[TASK MATERIAL start]
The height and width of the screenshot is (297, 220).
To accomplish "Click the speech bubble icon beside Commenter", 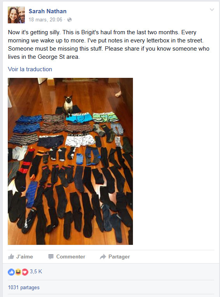I will tap(51, 257).
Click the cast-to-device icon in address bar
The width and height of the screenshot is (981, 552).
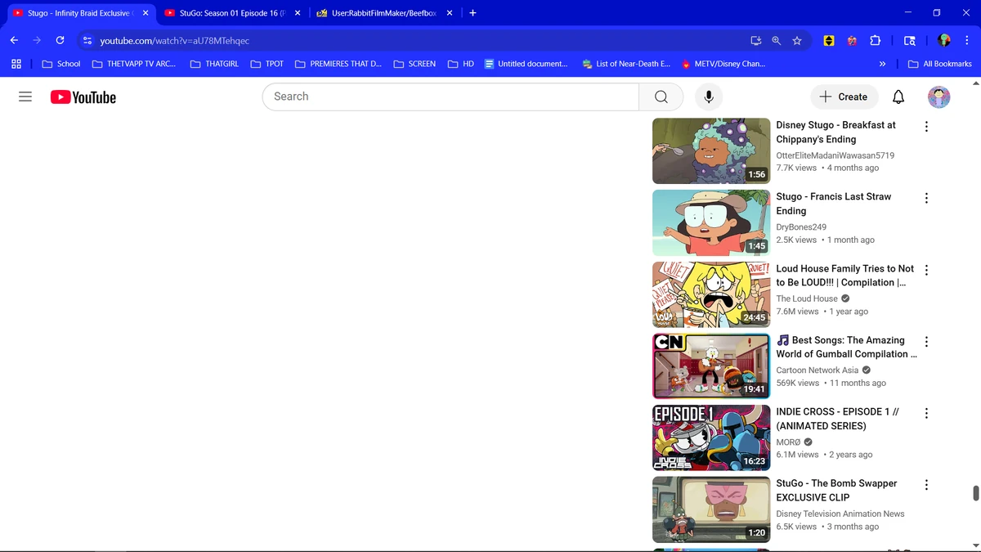pyautogui.click(x=755, y=40)
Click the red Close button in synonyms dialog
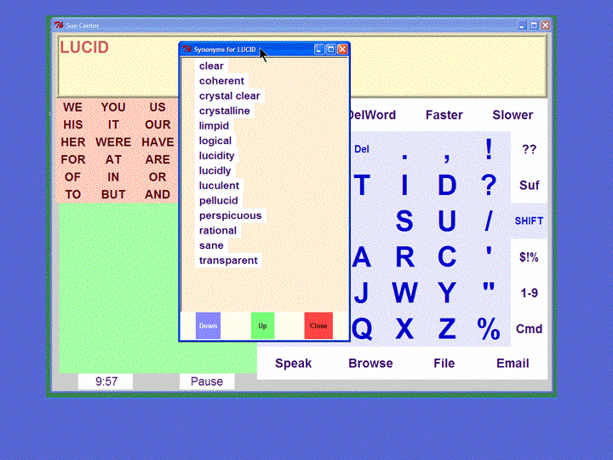The image size is (613, 460). [318, 325]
[TASK MATERIAL end]
WRITTEN INSTRUCTION:
Could you render the material as a numbered list, starting at the line that contains "Click the cast-to-device icon in address bar" and ending at the end of the material, with the pictures left out?

ANSWER TO THE EXERCISE:
1. Click the cast-to-device icon in address bar
2. The width and height of the screenshot is (981, 552).
3. pyautogui.click(x=755, y=40)
4. Click the red Close button in synonyms dialog
5. The image size is (613, 460). [318, 325]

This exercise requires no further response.